Exercise data
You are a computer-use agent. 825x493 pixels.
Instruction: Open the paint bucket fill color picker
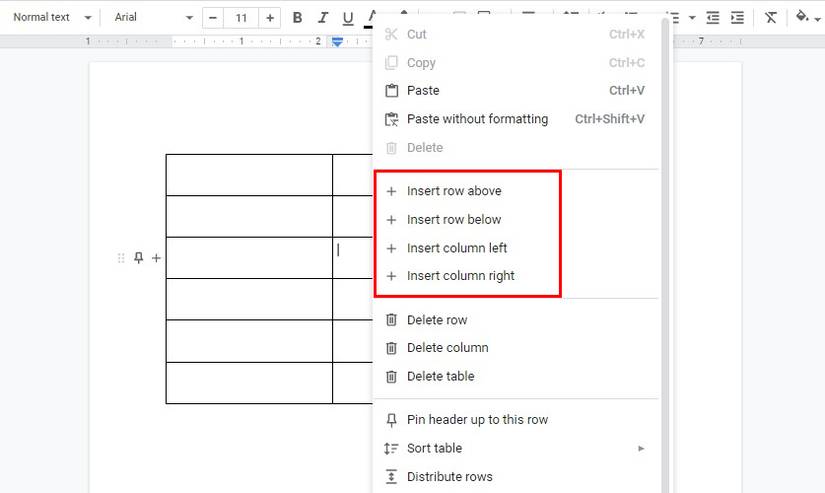[x=802, y=18]
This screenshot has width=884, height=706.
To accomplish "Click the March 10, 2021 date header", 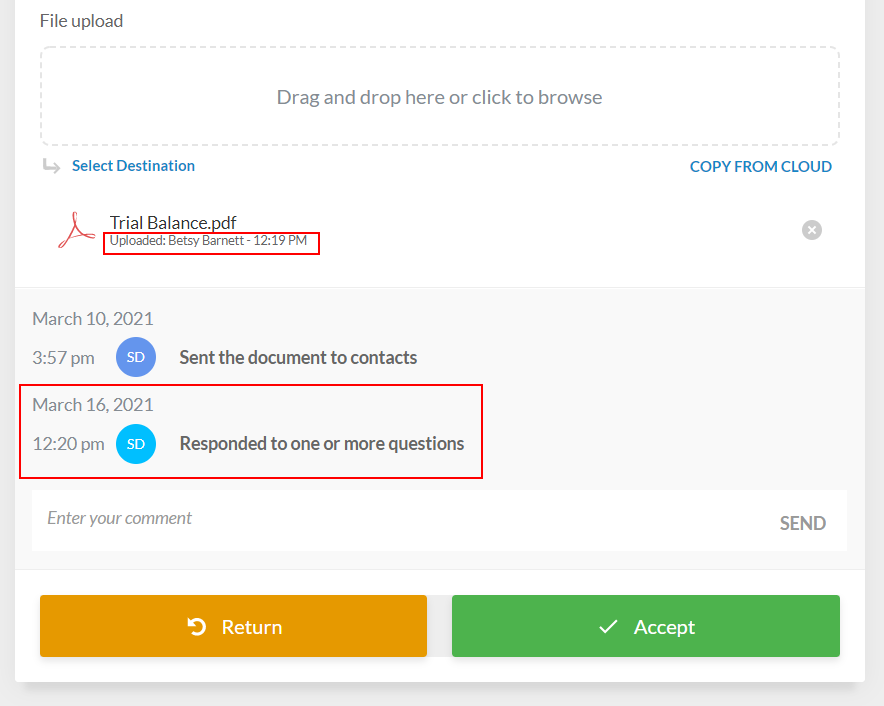I will click(x=93, y=319).
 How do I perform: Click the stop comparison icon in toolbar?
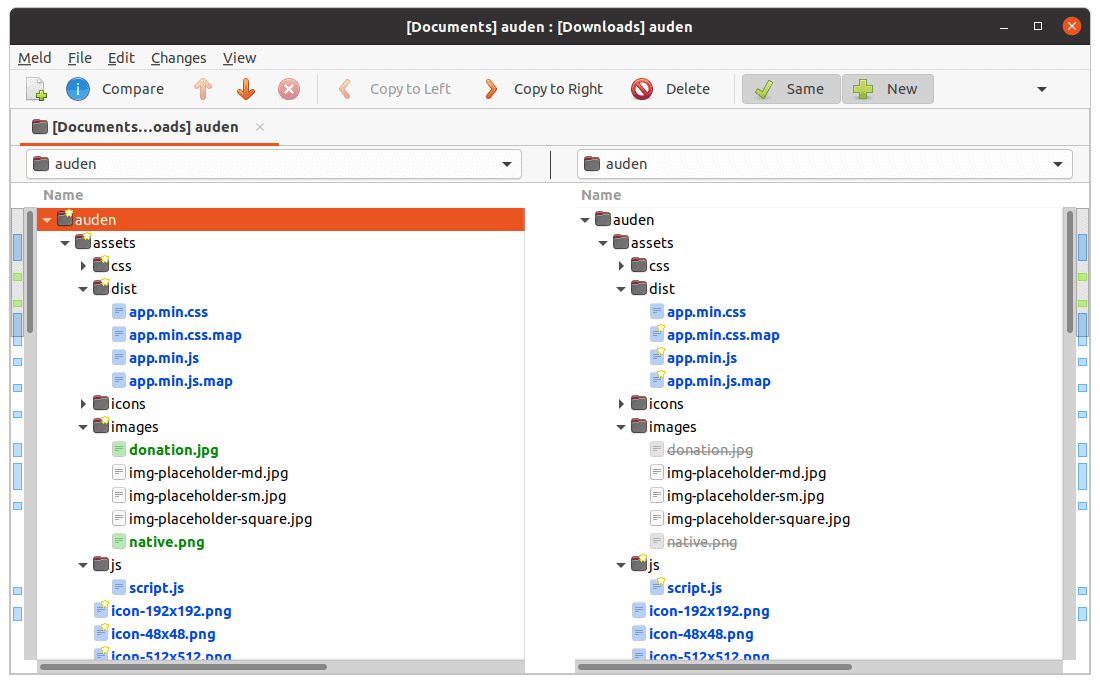click(288, 89)
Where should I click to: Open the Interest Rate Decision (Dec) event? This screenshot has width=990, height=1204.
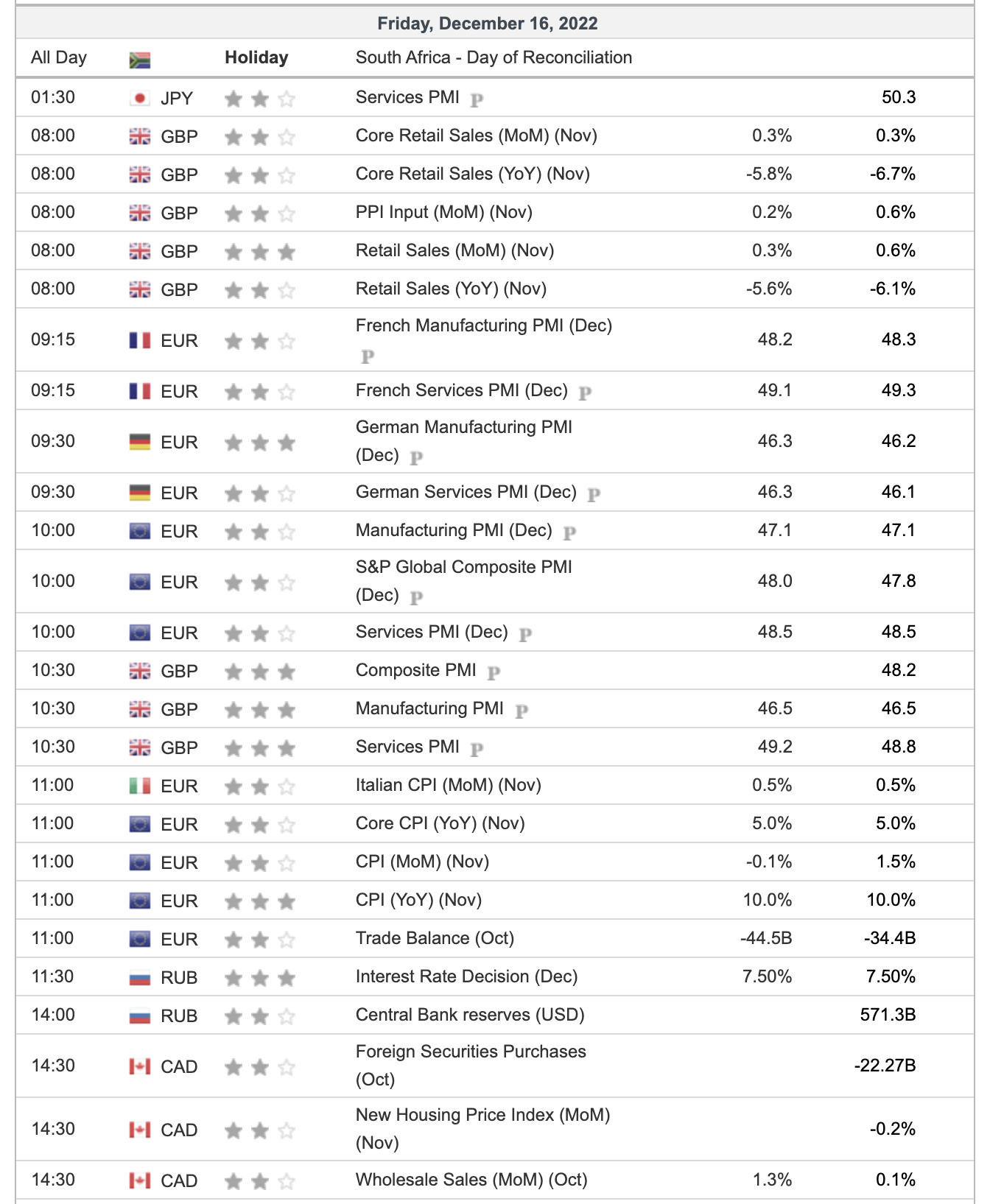click(466, 976)
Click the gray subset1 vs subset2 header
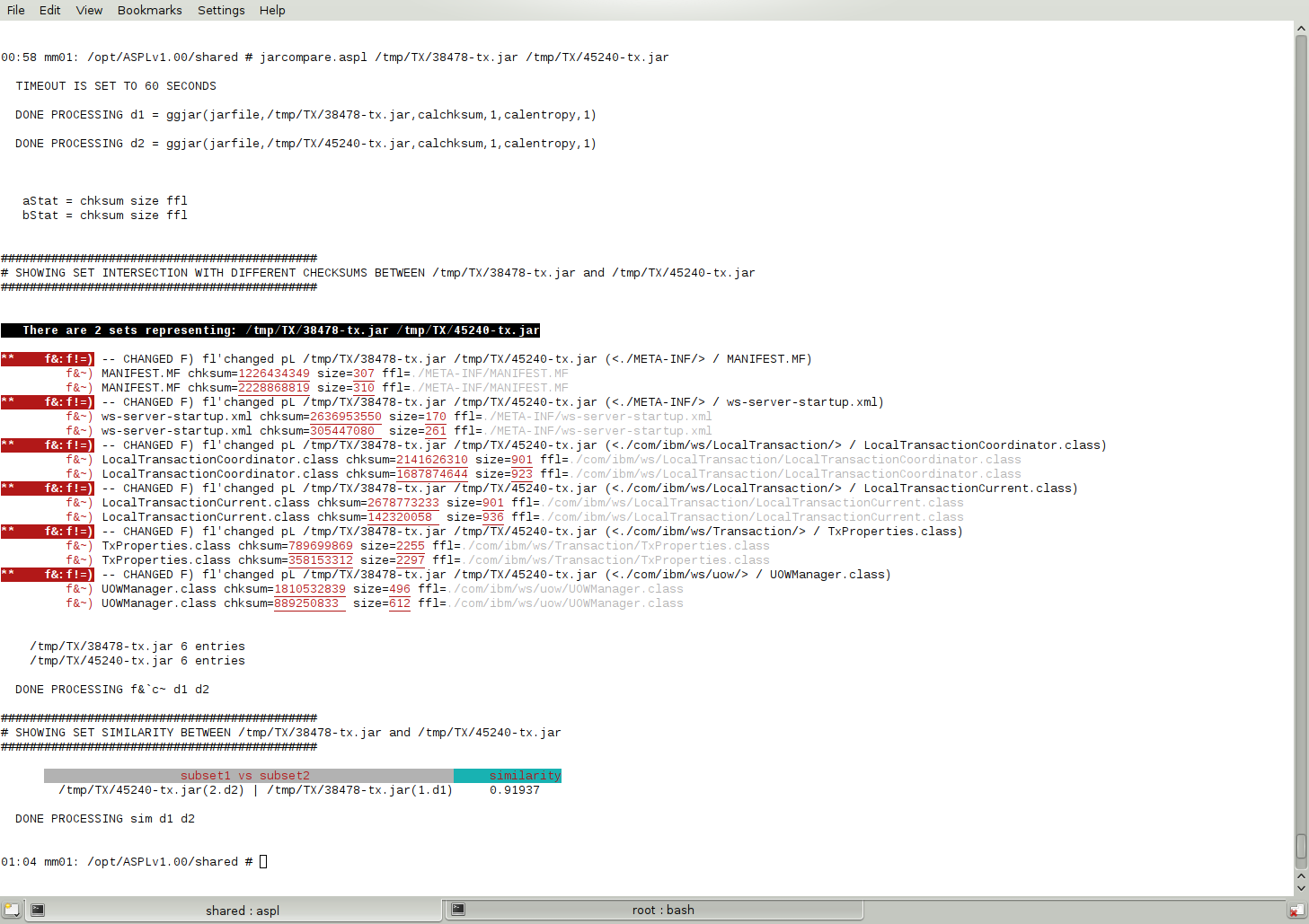 pyautogui.click(x=249, y=776)
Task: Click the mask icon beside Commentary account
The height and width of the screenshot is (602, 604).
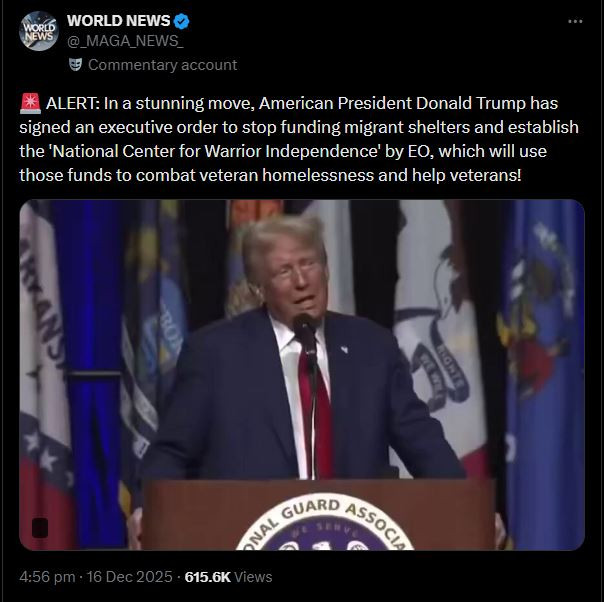Action: (76, 65)
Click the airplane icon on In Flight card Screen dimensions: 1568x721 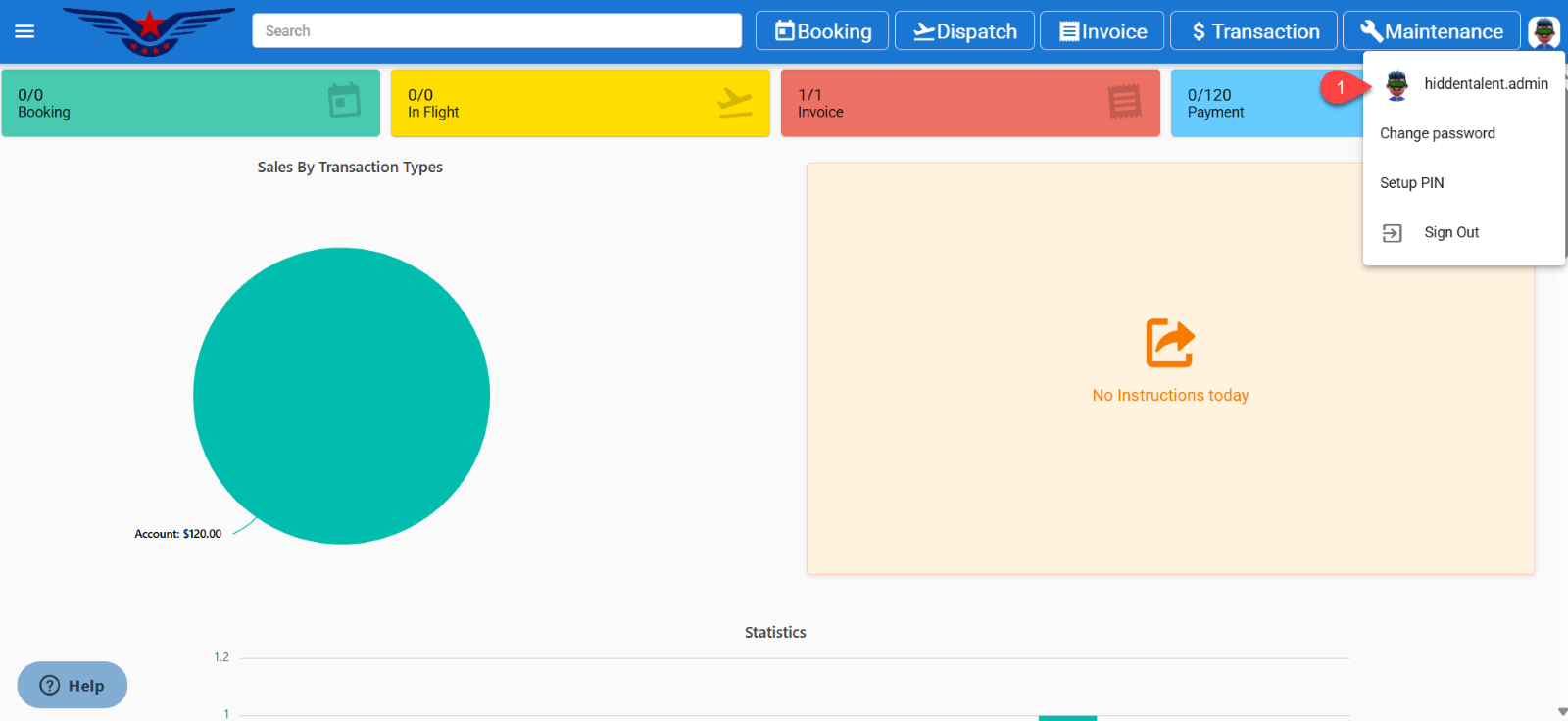pos(734,101)
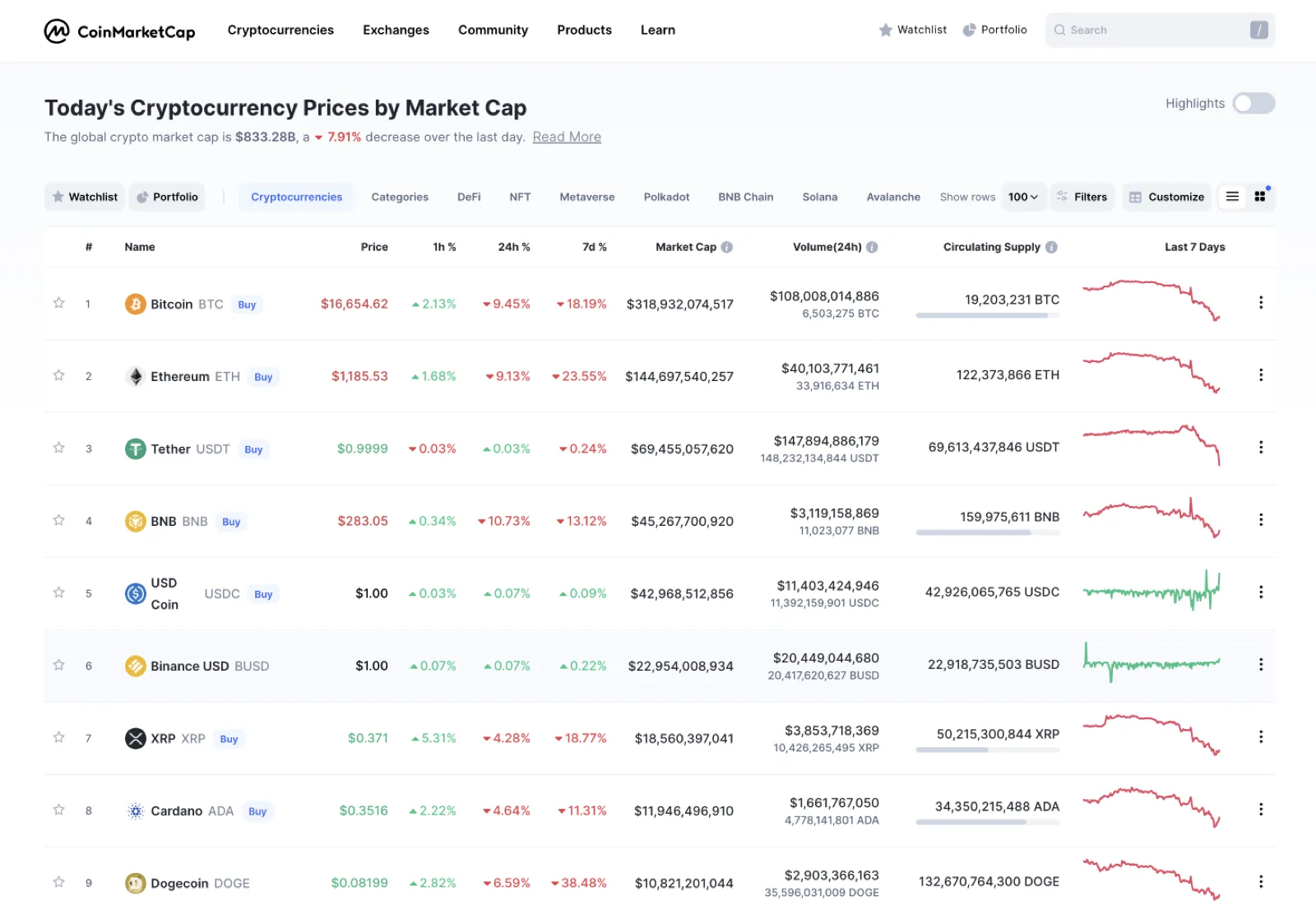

Task description
Set the pictures aside and transcribe exactly the stretch of lines above, beginning with the one holding "How do I perform: Click" and ending with the one holding "Task: Click the".

Result
 How do I perform: Click the stop comparison icon in toolbar?
click(288, 89)
Where should I click to: Open the Interest Rate Decision (Dec) event? This screenshot has width=990, height=1204.
click(466, 976)
Click the gray subset1 vs subset2 header
 pyautogui.click(x=249, y=776)
Task: Click the mask icon beside Commentary account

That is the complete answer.